At the moment, internally there is a huge focus on shoes at Oscar, I think for the past few months it has been the one category that everyone sees us having the most potential for growing, our ready-to-wear is so established and were pushing it globally and nationally, but for the shoes I think that the world is still discovering it. We have an in-house PR team which is great, and not every company has that, and they have been dedicating a lot of time to that and we have some projects in the works at the moment. We have a lot of shoe driven angles coming up. I don't think people realise how much energy it takes and how many different departments and people it takes to build a brand, even a brand that has a name that as iconic as Oscar de la Renta, it is still a massive undertaking and I am excited.

We are so excited to see what is coming up! Can you tell us if you made any new years resolutions for 2015? 
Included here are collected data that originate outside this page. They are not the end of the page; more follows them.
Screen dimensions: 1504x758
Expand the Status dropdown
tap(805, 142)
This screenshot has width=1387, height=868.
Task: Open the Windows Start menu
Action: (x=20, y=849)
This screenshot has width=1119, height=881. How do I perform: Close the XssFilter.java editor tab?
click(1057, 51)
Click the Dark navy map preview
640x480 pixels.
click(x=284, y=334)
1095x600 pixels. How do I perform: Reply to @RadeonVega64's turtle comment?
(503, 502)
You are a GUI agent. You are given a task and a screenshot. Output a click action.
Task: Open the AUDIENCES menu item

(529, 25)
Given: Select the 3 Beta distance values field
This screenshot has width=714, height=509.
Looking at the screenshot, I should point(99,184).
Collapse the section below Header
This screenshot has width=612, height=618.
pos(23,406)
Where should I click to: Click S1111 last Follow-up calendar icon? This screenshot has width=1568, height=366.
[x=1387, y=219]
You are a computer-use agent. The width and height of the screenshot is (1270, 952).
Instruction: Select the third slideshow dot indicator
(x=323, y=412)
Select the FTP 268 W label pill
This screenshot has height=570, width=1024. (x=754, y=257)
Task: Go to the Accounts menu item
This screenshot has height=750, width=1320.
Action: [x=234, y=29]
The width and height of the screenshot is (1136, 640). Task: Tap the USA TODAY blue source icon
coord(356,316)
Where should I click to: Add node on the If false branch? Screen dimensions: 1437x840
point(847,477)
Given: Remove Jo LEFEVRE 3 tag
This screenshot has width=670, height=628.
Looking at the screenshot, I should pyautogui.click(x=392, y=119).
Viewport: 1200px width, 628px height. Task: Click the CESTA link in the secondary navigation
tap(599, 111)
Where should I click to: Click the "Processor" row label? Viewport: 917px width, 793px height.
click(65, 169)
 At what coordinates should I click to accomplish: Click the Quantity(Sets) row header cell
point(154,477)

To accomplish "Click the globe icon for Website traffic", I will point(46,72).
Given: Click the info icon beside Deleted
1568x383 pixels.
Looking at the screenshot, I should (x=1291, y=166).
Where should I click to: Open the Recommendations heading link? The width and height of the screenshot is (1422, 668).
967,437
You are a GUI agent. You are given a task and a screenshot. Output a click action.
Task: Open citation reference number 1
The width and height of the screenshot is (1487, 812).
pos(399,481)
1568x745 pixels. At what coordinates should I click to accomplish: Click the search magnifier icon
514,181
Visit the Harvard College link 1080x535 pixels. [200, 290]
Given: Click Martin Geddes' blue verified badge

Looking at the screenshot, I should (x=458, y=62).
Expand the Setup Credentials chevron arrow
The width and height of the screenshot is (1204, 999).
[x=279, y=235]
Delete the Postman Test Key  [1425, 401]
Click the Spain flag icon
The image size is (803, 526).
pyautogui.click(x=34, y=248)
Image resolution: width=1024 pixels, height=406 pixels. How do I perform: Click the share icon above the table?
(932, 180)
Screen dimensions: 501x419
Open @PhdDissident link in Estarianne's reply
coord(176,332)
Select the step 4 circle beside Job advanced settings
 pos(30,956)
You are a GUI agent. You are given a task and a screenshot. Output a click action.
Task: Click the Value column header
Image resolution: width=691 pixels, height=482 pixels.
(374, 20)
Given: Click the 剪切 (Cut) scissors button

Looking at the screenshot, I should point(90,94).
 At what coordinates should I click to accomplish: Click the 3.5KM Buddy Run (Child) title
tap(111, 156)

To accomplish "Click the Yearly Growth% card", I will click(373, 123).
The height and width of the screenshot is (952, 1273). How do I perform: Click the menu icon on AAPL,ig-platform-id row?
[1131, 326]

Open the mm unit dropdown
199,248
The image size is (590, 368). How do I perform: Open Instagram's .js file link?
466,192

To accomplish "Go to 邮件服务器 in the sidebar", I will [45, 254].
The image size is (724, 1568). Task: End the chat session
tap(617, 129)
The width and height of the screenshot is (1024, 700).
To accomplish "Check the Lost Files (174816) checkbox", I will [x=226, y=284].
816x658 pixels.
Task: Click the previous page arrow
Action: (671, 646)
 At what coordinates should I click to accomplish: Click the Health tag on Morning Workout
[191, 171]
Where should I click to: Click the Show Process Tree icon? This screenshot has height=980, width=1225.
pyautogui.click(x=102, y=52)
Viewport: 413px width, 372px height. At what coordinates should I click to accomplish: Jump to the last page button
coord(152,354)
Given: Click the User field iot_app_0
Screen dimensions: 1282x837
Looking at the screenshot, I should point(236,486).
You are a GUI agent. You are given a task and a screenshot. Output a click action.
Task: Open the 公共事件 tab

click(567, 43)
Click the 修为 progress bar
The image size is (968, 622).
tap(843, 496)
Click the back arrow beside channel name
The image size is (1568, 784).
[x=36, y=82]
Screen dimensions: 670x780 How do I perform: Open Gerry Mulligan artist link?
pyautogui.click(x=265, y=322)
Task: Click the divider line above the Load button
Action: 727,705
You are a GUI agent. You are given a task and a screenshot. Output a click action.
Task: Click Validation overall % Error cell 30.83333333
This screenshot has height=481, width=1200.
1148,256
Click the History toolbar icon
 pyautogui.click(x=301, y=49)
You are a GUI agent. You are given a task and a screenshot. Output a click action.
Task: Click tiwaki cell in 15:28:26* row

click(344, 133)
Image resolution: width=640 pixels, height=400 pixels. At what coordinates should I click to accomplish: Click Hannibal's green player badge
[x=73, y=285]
Not officially, but I am newly married, (its been two years) and we have a one-year-old daughter and that has changed my life and the priority/resolution is definitely to figure out more of a work life balance. I want to make her proud, I want to make both of them proud but I don't want to sacrifice too much to get there. There is so much newness in my life at the moment in so many aspects so I am really taking advantage of it all.

If you could collaborate with anyone, who would it be?

That is a very good question. I love Tilda Swinton, I love what she represents, I love her style and I would love to make shoes for her or work with her on a collaboration, she is such an iconic figure and I think she has really defined herself which is exciting.